Lamott is a published novelist who, as a recovering drug addict and alcoholic, turned to Jesus for redemption. She is also a single mother with a network of supportive friends and family that fill in for baby Sam’s absent father, and provide a colorful cast of characters that orbit around Lamott and her son. This journal of sleepless nights and tiny triumphs was comfortingly familiar to me as I struggled through the early weeks of my baby’s life. It also mirrored my own feelings about how difficult and wonderful it is to live day after day awash in the incredibly intense emotions of new motherhood. I was struck by how perfectly Lamott describes, with quirky, self-deprecating humor, the terrible, tender pain of feeling such an overwhelming amount of love. “Real tears leave his eyes now. It is almost more than I can take. Before, he’d be sobbing but there were no tears. Now there are. It seems an unfair advantage. Between the tears and the cooing and his crazy drunken-old-man smiles, it’s almost unbearable. There’s so much joy and pain and love and wonder in my chest and behind my eyes that it’s like The Unbearable Lightness of Being. It’s like Patsy Cline’s voice...”

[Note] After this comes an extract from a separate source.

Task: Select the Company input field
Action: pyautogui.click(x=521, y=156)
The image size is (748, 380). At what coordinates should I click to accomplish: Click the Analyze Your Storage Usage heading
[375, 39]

Lamott’s spirituality is a big part of this book. Fortunately, with her dry wit, she manages to avoid preaching about “all that Christian lunacy,” as she describes it, and instead offers some unique insights into the universal struggle for faith, which most people will probably be able to relate to no matter where their spiritual beliefs lie. Towards the end of her son’s first year, Lamott is forced to face the loss of someone close to her, and the juxtaposition of this sadness with her joy over her growing son wraps up the journal with excruciating poignancy.
Anne Lamott is a delightfully good writer. She experiences everything deeply and writes it all in a most unreserved, charming and clever way. Her book made me wish I could invite her over for dinner so that we could trade stories and admire our kids together.